Erano grandi amici Tommaso e Tonino, T al quadrato, amore esagerato, tutto tossico e tenero, tormentato e tranquillo, tumultuoso e tattico, tsunami e tisane. PACE! In comune avevano deciso di dividere un gatto di nome Taglio.
La settimana era organizzata così: tre giorni e mezzo da Tommy e tre giorni e mezzo da Tony, una decisione democratica, civile e funzionale! Taglio tagliava bene il tempo, divideva Tommy e Tony quanto serviva, esattamente 84 ore d’aria! Miao! Ciao! Un taglio di qui e un taglio di lì, erano diventati quasi 20 anni di tagli, un matrimonio lungo, riuscito, salvo! Taglia e cuci, cuci e taglia finché Taglio non si ammalò. Il dottor Tonto fu diretto quando disse: - Troppo sangue perso - senza aggiungere un perché che spiegasse il vero perché.

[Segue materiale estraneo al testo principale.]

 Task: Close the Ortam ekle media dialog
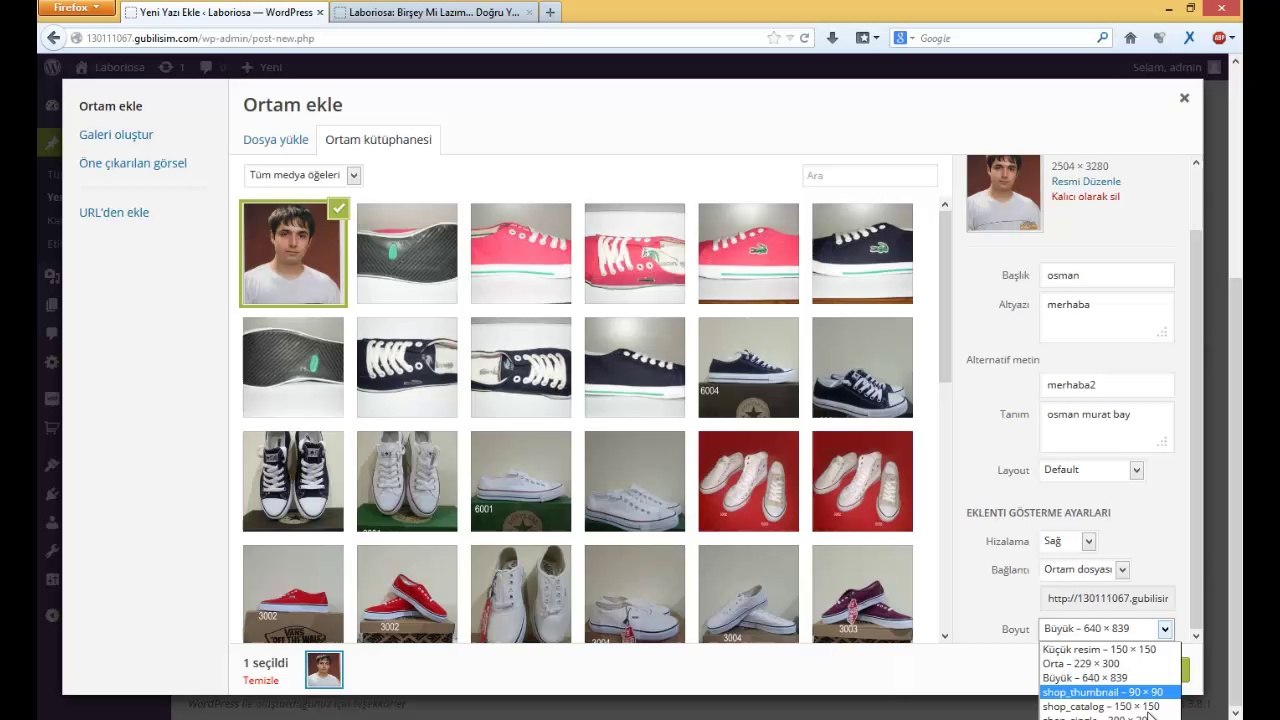coord(1184,98)
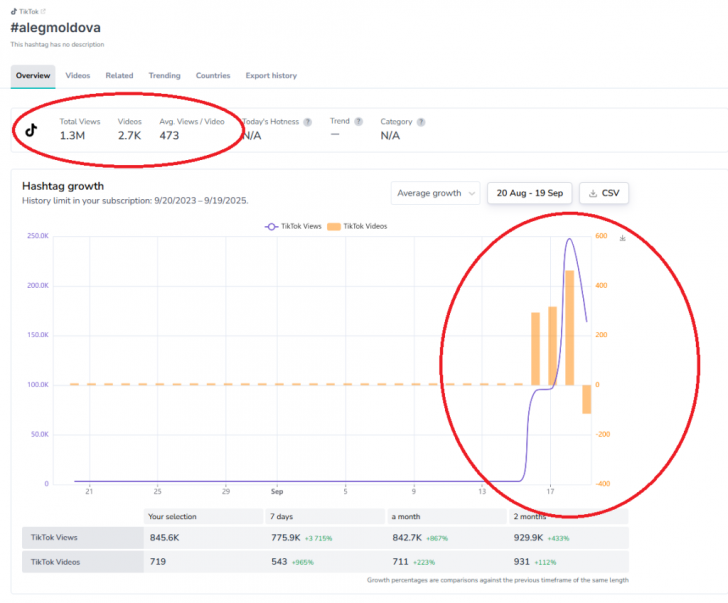Image resolution: width=728 pixels, height=603 pixels.
Task: Go to the Trending tab
Action: [164, 76]
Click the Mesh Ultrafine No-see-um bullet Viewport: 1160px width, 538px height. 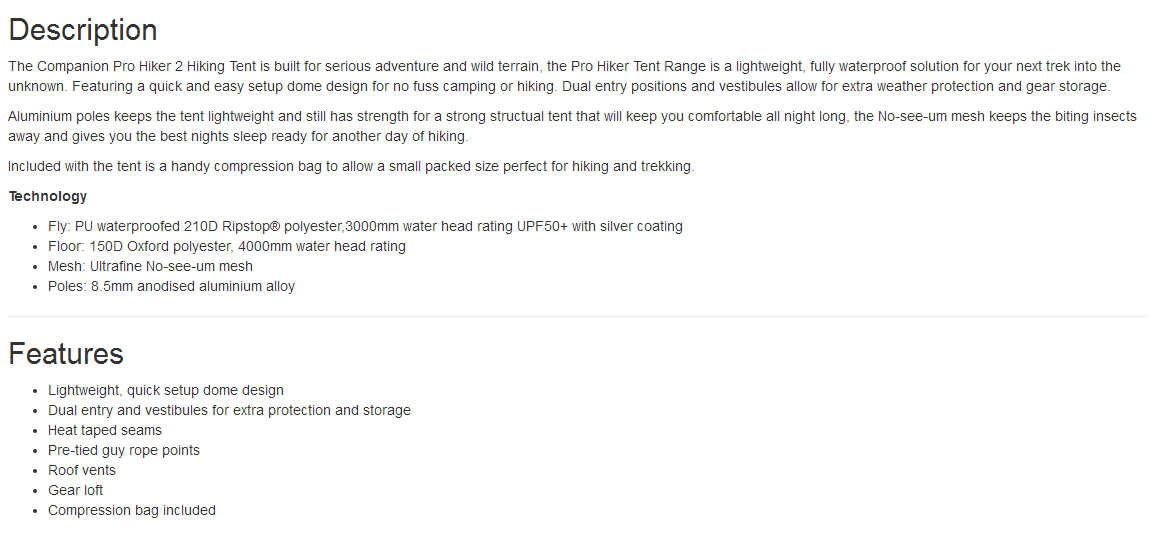coord(150,266)
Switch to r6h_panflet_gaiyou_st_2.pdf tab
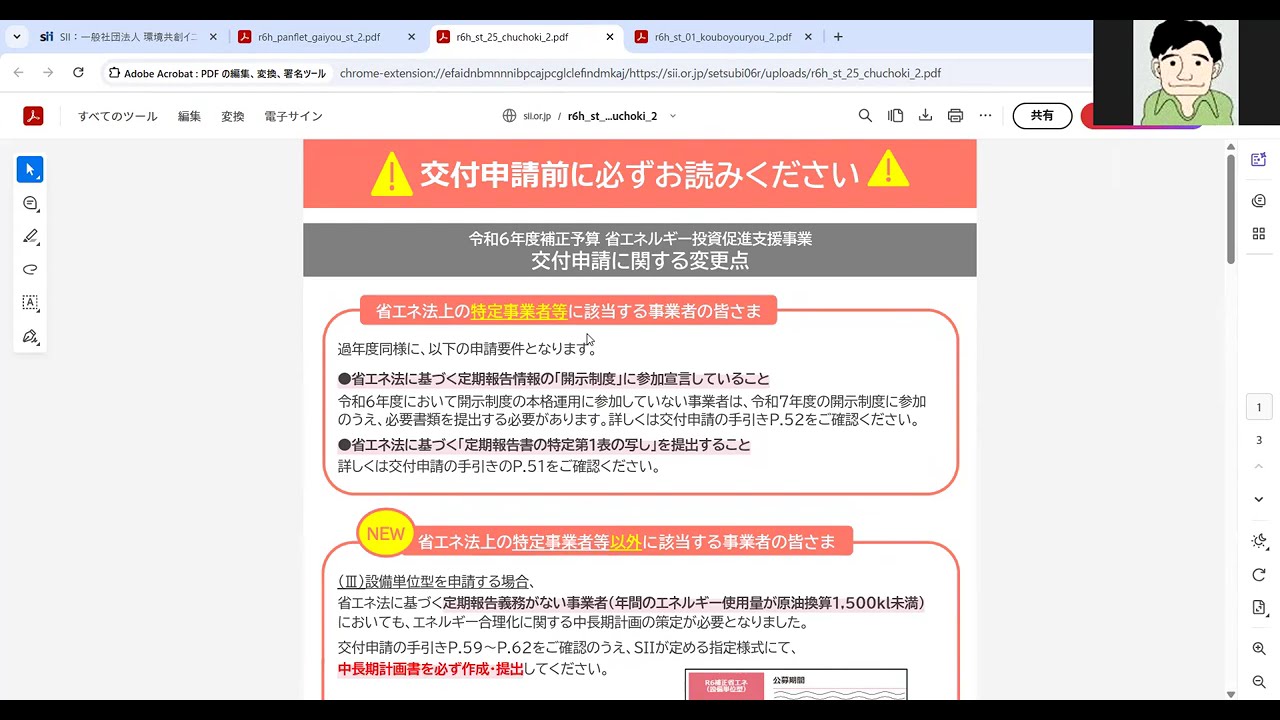This screenshot has height=720, width=1280. pyautogui.click(x=319, y=37)
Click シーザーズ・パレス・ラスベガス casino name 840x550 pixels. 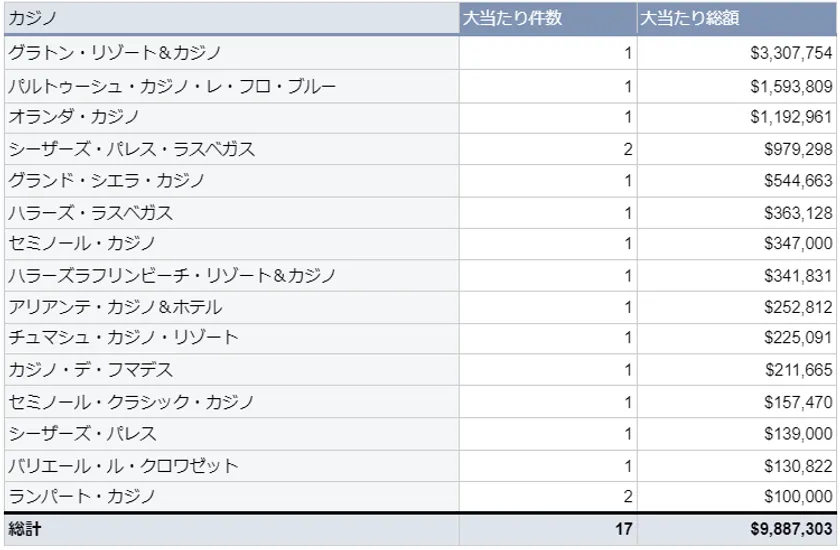(131, 149)
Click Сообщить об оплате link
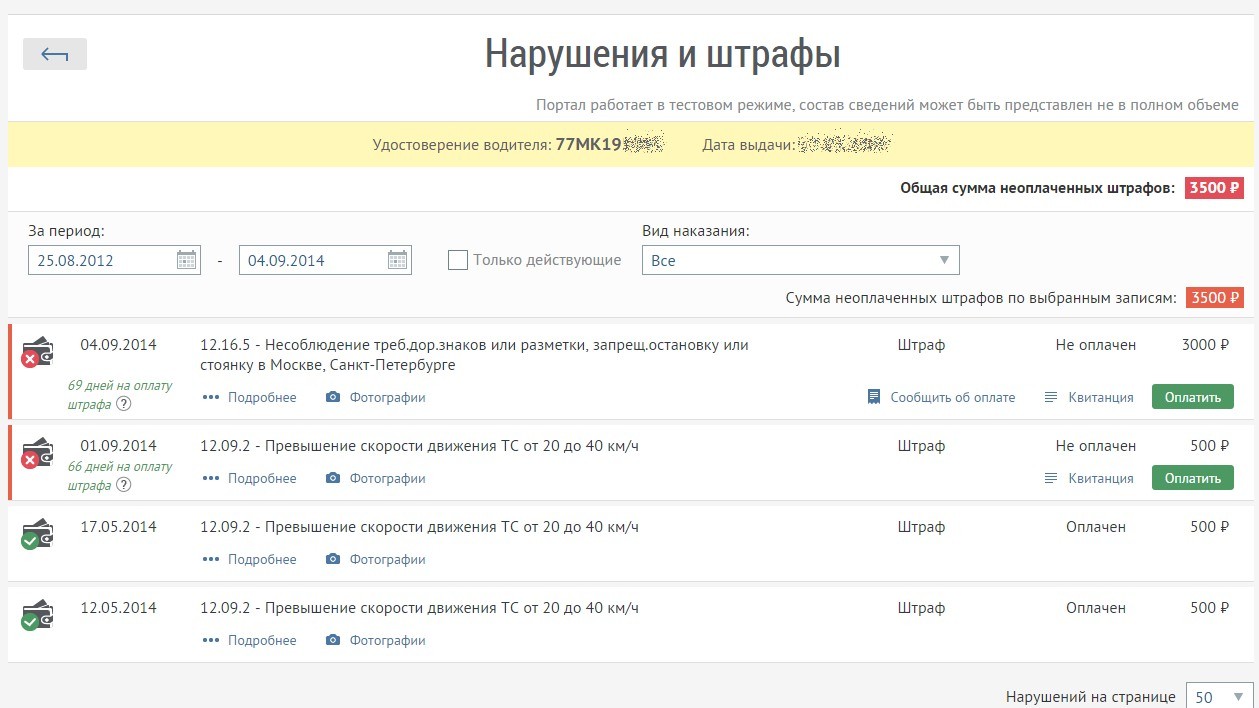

Tommy e Tony allora iniziarono a pregare al cielo, e si rivolsero ad altri dottori nella speranza di avere una risposta diversa, ma dopo tante diagnosi il risultato fu lo stesso. Tutti dissero a Tommy e Tony che non c’era niente da fare, Taglio doveva restare a casa, niente spostamenti, solo coccole e carezze, al calduccio. T&T ci pensarono e ripensarono, ma tutto portava a una sola strada. Dopo 30 secondi decisero di fare, come le migliori aziende, un taglio al personale e via sani e salvi.